From 1972 to 1991, Burge accumulated at least 88 citizen complaints of excessive force made to police or in court, Taylor said. “He got away with it.”

Through the Freedom of Information Act, The Chicago Reporter obtained a Sept. 22 letter from Assistant Illinois Attorney General Terry Mutchler to Sheri Mecklenburg, general counsel to police Superintendent Philip J. Cline. In it, Mutchler noted that previous Chicago Police Department administrations had not complied with the state statute.

“Your office also requested that the Office of the Attorney General issue a written waiver to the Chicago Police Department for its previous failure to comply with the original statute,” Mutchler wrote. “That request is denied,” she wrote, noting that the statute does not provide the Attorney General with the authority to issue such a waiver.

The statute doesn’t specify any penalty for its violation, and Melissa Merz, a press secretary for the attorney general, would not comment further.

By press time, Mark Donahue, president of the Fraternal Order of Police, Chicago Lodge No. 7, did not return calls for comment.

Mayor Richard M. Daley’s office refused to comment and referred the Reporter to the Chicago Police Department.

David Bayless, a department spokesman, did not respond to questions the Reporter submitted for Cline. But the superintendent has said that identifying problem officers is a priority.

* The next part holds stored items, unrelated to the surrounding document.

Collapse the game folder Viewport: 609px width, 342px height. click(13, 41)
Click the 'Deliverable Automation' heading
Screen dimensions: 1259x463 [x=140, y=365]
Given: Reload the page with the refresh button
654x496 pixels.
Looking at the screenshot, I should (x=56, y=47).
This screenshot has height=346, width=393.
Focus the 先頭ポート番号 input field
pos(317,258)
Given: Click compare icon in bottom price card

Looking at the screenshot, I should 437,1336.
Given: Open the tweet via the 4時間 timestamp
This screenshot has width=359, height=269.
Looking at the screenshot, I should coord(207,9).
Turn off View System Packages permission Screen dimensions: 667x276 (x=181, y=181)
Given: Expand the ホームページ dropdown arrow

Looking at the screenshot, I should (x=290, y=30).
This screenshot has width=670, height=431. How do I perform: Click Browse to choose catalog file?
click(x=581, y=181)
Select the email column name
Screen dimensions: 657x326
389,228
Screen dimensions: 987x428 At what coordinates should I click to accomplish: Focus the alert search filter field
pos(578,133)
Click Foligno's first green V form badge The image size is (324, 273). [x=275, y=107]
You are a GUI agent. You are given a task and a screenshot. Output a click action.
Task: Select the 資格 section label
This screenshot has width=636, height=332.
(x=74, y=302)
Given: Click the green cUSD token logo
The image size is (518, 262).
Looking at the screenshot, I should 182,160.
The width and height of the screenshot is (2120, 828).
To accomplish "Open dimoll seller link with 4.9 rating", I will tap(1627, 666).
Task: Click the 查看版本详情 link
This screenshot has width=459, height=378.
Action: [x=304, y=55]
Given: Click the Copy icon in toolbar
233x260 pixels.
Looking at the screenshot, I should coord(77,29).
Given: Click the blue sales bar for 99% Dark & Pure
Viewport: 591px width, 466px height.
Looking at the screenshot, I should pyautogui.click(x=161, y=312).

“Nothing erodes our relationships faster than allegations of misconduct or excessive force,” Cline said in March during a speech to the City Club of Chicago, a nonpartisan public forum. “We need to do a better job identifying problem officers earlier so we can intervene with counseling, training and discipline.”

“We also need to use our groundbreaking technology to develop the nation’s most innovative and efficient ways to identify problem officers before they cause trouble on the street,” he added. “For example, many people don’t know that we fire 50 to 60 officers every year and discipline hundreds of others.”

In his speech, Cline did not specify if those actions were made in response to complaints of unreasonable force.

The status report shows that, in 2003, 80 officers were disciplined for unreasonable force, and that no charges were filed against officers accused in 632 allegations. In all, the city employs more than 13,000 sworn police officers.

When asked if the department had published the status report previously, Bayless said, “The numbers are reported in great detail in our [regular] annual reports.”

The annual reports include the number of officers disciplined for any reason and the number of “excessive force” complaints filed by citizens. The reports do not specify penalties for excessive force or the number of complaints logged against each officer. The department’s 2003 annual report has yet to be made public.

The statute mandates that the status report include “the number of officers against whom an allegation of unreasonable force was made; the number of allegations of unreasonable force made against each such officer; [and] the number of police officers against whom disciplinary charges were filed on the basis of allegations of unreasonable force.”

The status report is also to include “a listing of investigations of allegations of unreasonable force pending as of the date of the report, together with the dates on which such allegations were made; and a listing of allegations of unreasonable force for which the board has determined not to file charges.” In its report, Chicago police didn’t include that information.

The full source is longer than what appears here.